Both shoes and hair represent the folly of trying to be something other than one’s true identity. The Monkey King’s edict that all monkeys on Flower-Fruit Mountain must wear shoes represents his own desire to be more human—that is, his desire to be something he’s not, but something that he considers to be superior. In Jin’s parallel story, his white classmate Greg’s curly hair represents much the same thing: it will, in his mind, make him appear more white and less Chinese, and therefore more appealing to his crush, Amelia. In this sense, both shoes and hair represent a distillation of an entire culture or state of being into one single quality or element, something the novel suggests is misguided and ineffective at turning someone into something they’re not.
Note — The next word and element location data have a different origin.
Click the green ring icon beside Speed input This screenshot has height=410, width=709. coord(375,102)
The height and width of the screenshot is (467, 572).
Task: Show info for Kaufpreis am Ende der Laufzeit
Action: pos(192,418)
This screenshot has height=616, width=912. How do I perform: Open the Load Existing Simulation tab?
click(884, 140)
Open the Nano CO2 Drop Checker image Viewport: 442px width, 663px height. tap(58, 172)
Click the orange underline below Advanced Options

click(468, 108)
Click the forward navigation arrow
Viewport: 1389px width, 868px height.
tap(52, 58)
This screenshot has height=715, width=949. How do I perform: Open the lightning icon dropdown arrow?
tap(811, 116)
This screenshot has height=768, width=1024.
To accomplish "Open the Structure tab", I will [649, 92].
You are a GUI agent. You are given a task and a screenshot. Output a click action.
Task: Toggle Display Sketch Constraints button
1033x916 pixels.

The Monkey King and his fellow monkeys still look like monkeys, just ones that wear shoes, while Jin’s permed hair doesn’t stop Greg from insisting that Jin shouldn’t date Amelia for racist reasons.
This doesn’t mean, however, that the shoes and hair don’t still feel empowering to the Monkey King and Jin—the addition of shoes to the Monkey King’s wardrobe are the first step of his transformation to becoming Great Sage, Equal of Heaven, while Jin’s confidence as he dates Amelia and considers standing up to Greg’s bullying manifests visually as crackling lightning coming from his hair. However, that Jin and the Monkey King must abandon their shoes and hairdo, respectively, speaks to the futility and ineffectiveness of trying to be something they’re not—as do the reactions of those who encounter the shoes and Jin’s perm with confusion or laughter.
Shoes and Hair Quotes in American Born Chinese
“I, too, am a deity! I am a committed disciple of the arts of kung-fu and I have mastered the four heavenly disciplines, prerequisites to immortality!”
“That’s wonderful, sir, absolutely wonderful! Now please, sir—”
“I demand to be let into this dinner party!”
“Look. You may be a king—you may even be a deity—but you are still a monkey.”
When he entered his royal chamber, the thick smell of monkey fur greeted him. He’d never noticed it before. He stayed awake for the rest of the night thinking of ways to get rid of it.
The morning after the dinner party the Monkey King issued a decree throughout all of Flower-Fruit Mountain: all monkeys must wear shoes.
“This ‘Monkey King’ it speaks of no longer exists, for I have mastered twelve major disciplines of kung-fu and transcended my former title! I shall now be called—The Great Sage, Equal of Heaven!”
“It’s just that she’s a good friend and I want to make sure she makes good choices, you know? We’re almost in high school. She has to start paying attention to who she hangs out with.
Aw, geez. Look, Jin. I’m sorry. That sounded way harsher than I meant it to. I just don’t know if you’re right for her, okay? That’s all.”
I replayed the day’s events over and over again in my mind. Each time I reached the same conclusion: Wei-Chen needed to hear what I had to say. It was, after all, the truth. And at around three in the morning, I finally believed myself.
I dreamt of the herbalist’s wife.
“So, little friend. You’ve done it. Now what would you like to become?”